One more post on Comerica’s outfield

There are a few items that didn’t fit into the other posts about the outfield park factors that I wanted to wrap up.

First I wanted to acknowledge some other work that was done. Chone calculated outfield park factors in the fall of 2006. I either missed this or completely forgot having seen it.

Also, Dan Fox continues to post about simple fielding runs and has now calculated the metric for the outfielders, which include outfield park factors. What I found surprising in Dan’s work is that using SFR Curtis Granderson ranks below average. It’s the first defensive metric I’ve seen that has him ranking poorly.
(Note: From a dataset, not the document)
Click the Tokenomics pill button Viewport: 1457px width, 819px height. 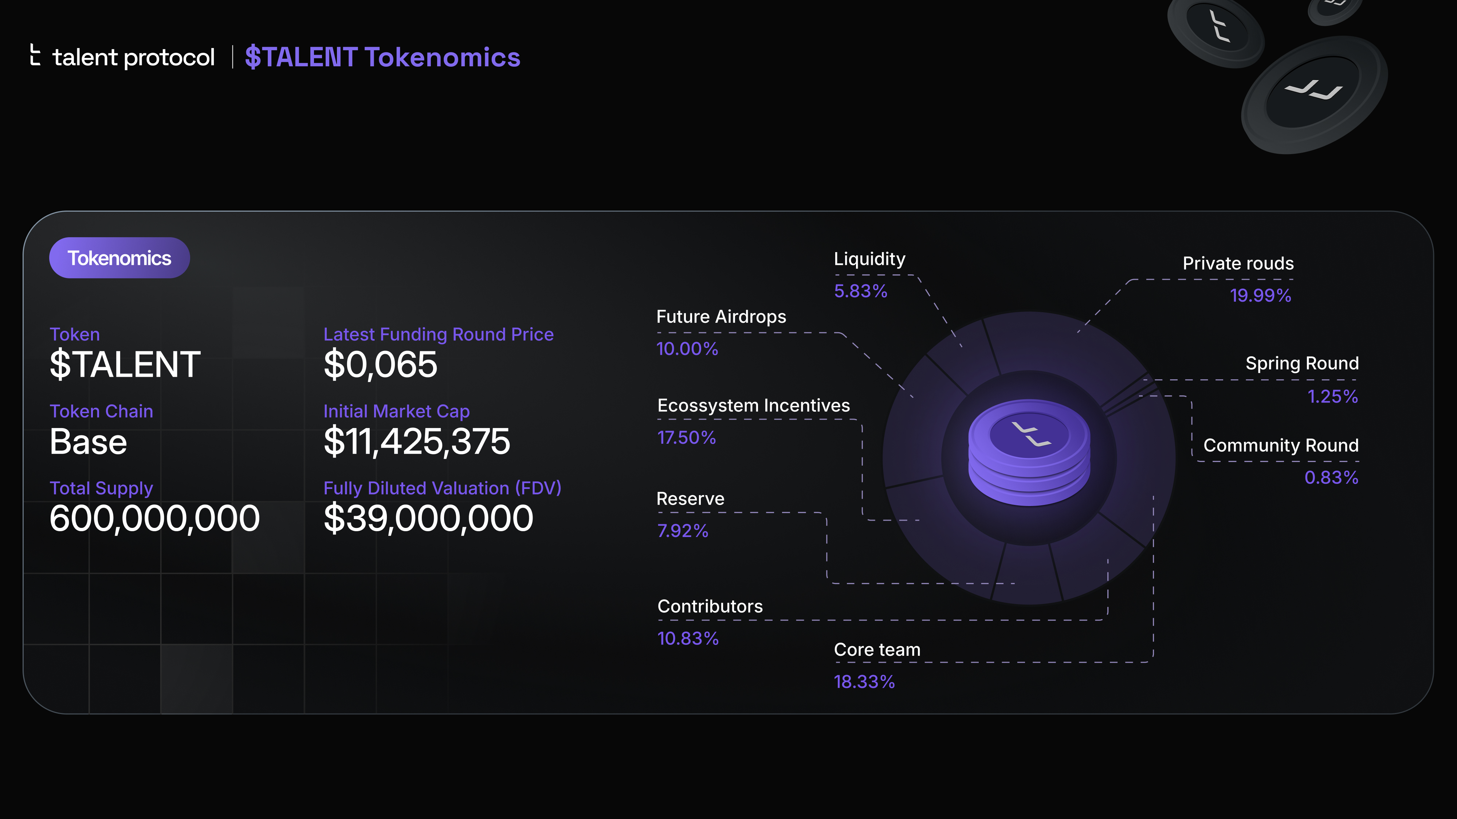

Comerica’s outfield park factors that show fewer balls dropping in, adjusts his SFR downward because in some respects Comerica’s centerfield is a little easier to play.

A more detailed look at Comerica

When I was doing the other park factors, I was doing it at a broader level. Fox was breaking it down by hit type and batter handedness. I had pulled back that data as well and thought it was worth looking at a more granular view. The table below reflects Comerica Park’s park factors for the last 4 seasons.
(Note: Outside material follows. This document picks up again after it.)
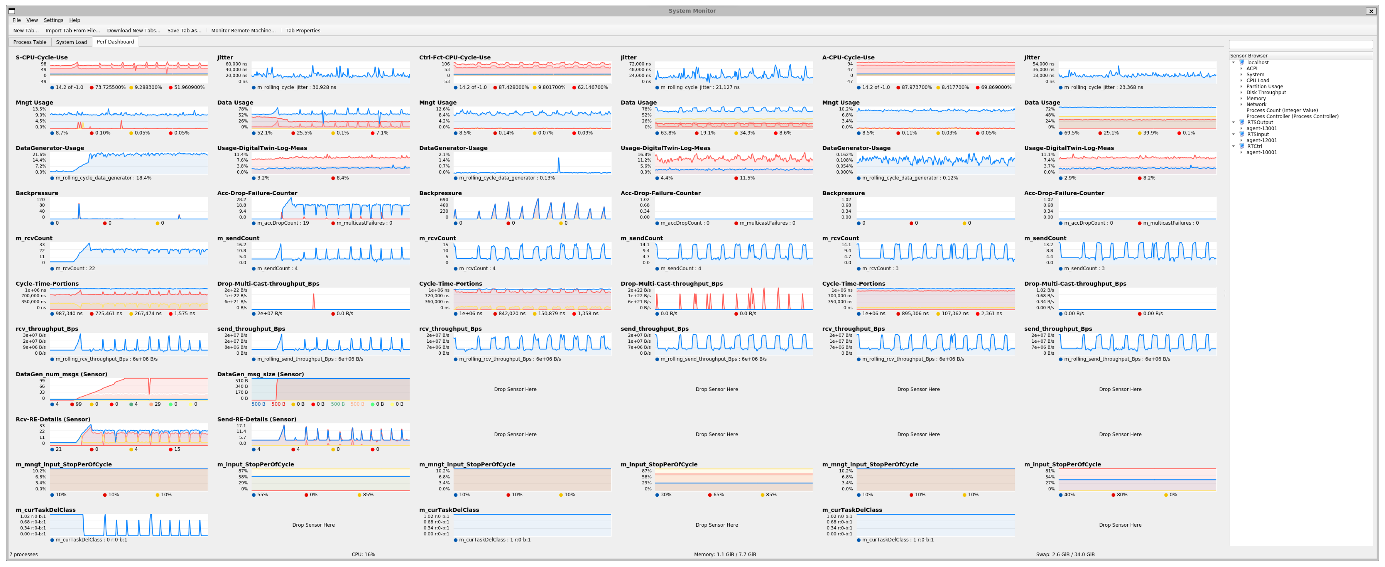Image resolution: width=1385 pixels, height=567 pixels.
Task: Expand the Network sensor group
Action: tap(1241, 104)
Comerica Park Outfield Park Factor

Lee commented in the original post that he was curious to see what would happen with line drives because Comerica Park has a reputation as being great for line drive gap hitters. This seems to hold true for lefties who see more balls than normal drop into the corner outfield spots. But for right handers the opposite is true.

Meanwhile right handed hitters are best served to drive the ball to centerfield which is the only field that is favorable for them.

I find it interesting that fly balls to center rank so well for righties while they rank poorly for lefties. I wonder if this is a case of positioning and that perhaps the fielders are over shifting. It’s also worth reiterating at this point though that we don’t really know where the balls are being hit using this data. We just know who ultimately fielded the ball.

4 thoughts on “One more post on Comerica’s outfield”

  1. It’s too complicated for me to understand all the data and even what a granular view is. Does this data only account for balls hit into the actual outfield. Wouldn’t having a good SS take some of those fly balls or hits from even reaching the LF’er versus the RF? Does the data take that into account, I guess that’s the question I’m asking.

  2. Kathy –

    This is only for balls fielded by outfielders. The infielders don’t really come into play except on pop-ups. I removed the grounders from the batting average on balls in play metric because outfielders can’t convert those to outs.

    Basically I calculated a park factor for two metrics – batting average on balls in play and bases per baserunner. The first measures the rate that fly balls and line drives drop in for hits. The second is a measure of the impact of extra base hits.

    To interpret the data, a value of 1 means Comerica Park is just like any other park. A value greater than 1, like say 1.06 means that Comerica Park is 6% more favorable than a typical park.

  3. Part of the reason I come to this blog is because of Billfer’s writing and analysis……something I could never do. Being challenged and able to say “I don’t get it” without fear of sounding stupid or made fun of.